Aim of the exercise>
Your task is to copy the stretch of lines in the records below that begins with the line containing "Given: Select the" and ends with the line containing "Close the Customizer with the X icon", exactly as written, with nothing added.

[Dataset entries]
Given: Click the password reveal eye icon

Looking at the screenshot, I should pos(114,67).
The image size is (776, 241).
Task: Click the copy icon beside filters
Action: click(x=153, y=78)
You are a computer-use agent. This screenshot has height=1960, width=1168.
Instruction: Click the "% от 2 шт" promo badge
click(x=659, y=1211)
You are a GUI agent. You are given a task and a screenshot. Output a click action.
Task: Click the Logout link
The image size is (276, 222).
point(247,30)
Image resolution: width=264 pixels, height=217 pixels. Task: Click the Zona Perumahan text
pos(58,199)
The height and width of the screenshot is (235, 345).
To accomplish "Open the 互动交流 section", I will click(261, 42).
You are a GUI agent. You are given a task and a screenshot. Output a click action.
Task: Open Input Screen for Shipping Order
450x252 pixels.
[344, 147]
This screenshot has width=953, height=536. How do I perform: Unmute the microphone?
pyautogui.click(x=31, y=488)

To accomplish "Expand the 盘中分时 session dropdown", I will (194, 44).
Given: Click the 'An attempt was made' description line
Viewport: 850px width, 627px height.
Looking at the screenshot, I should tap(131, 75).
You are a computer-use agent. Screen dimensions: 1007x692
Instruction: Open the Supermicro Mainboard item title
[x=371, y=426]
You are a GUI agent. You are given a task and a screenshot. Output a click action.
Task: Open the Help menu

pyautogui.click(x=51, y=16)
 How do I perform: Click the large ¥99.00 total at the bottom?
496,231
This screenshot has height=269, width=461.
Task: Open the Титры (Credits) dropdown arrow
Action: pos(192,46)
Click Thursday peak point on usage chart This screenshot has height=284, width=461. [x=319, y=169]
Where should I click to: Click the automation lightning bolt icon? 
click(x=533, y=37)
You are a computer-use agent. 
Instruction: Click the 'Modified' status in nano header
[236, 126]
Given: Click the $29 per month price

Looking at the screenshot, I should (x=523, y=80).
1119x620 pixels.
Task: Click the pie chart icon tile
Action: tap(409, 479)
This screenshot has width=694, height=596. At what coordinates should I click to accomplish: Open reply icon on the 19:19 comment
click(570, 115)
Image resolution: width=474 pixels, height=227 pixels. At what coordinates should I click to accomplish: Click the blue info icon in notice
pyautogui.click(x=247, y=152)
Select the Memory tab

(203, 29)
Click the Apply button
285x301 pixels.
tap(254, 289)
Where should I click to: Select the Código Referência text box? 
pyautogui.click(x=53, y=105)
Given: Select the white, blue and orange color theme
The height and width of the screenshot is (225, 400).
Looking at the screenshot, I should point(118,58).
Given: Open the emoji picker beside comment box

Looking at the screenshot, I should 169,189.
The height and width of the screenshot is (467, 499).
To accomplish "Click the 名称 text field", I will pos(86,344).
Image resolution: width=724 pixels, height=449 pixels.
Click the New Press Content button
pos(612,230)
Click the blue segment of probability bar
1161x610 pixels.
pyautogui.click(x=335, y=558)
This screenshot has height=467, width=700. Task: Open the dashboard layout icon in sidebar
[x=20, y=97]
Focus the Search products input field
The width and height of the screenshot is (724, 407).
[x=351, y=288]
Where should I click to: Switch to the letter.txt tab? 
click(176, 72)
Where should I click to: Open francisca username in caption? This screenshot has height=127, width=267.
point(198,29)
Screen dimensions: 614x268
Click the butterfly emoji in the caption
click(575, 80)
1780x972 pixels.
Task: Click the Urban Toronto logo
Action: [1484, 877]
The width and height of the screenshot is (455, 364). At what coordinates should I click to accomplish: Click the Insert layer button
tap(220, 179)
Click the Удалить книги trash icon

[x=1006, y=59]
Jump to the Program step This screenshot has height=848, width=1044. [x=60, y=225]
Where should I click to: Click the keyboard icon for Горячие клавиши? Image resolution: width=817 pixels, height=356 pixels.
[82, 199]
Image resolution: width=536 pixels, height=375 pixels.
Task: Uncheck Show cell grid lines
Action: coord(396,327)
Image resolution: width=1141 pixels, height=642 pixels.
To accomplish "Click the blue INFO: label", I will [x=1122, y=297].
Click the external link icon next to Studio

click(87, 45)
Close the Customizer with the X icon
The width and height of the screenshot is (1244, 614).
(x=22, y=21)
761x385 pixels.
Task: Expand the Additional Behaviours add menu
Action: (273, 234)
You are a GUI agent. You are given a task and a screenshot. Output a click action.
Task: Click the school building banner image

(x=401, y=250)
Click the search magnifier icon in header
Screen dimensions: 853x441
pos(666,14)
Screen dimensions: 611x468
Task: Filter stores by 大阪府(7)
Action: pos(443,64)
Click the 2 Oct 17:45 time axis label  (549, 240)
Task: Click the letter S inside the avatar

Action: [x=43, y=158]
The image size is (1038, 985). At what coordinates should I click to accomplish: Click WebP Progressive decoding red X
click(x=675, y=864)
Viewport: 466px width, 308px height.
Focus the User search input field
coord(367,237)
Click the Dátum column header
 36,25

Reply to the exercise>
Given: Select the white, blue and orange color theme
The height and width of the screenshot is (225, 400).
Looking at the screenshot, I should point(118,58).
Given: Open the emoji picker beside comment box

Looking at the screenshot, I should 169,189.
The height and width of the screenshot is (467, 499).
To accomplish "Click the 名称 text field", I will pos(86,344).
Image resolution: width=724 pixels, height=449 pixels.
Click the New Press Content button
pos(612,230)
Click the blue segment of probability bar
1161x610 pixels.
pyautogui.click(x=335, y=558)
This screenshot has height=467, width=700. Task: Open the dashboard layout icon in sidebar
[x=20, y=97]
Focus the Search products input field
The width and height of the screenshot is (724, 407).
[x=351, y=288]
Where should I click to: Switch to the letter.txt tab? 
click(176, 72)
Where should I click to: Open francisca username in caption? This screenshot has height=127, width=267.
point(198,29)
Screen dimensions: 614x268
Click the butterfly emoji in the caption
click(575, 80)
1780x972 pixels.
Task: Click the Urban Toronto logo
Action: [1484, 877]
The width and height of the screenshot is (455, 364). At what coordinates should I click to accomplish: Click the Insert layer button
tap(220, 179)
Click the Удалить книги trash icon

[x=1006, y=59]
Jump to the Program step This screenshot has height=848, width=1044. [x=60, y=225]
Where should I click to: Click the keyboard icon for Горячие клавиши? Image resolution: width=817 pixels, height=356 pixels.
[82, 199]
Image resolution: width=536 pixels, height=375 pixels.
Task: Uncheck Show cell grid lines
Action: coord(396,327)
Image resolution: width=1141 pixels, height=642 pixels.
To accomplish "Click the blue INFO: label", I will [x=1122, y=297].
Click the external link icon next to Studio

click(87, 45)
Close the Customizer with the X icon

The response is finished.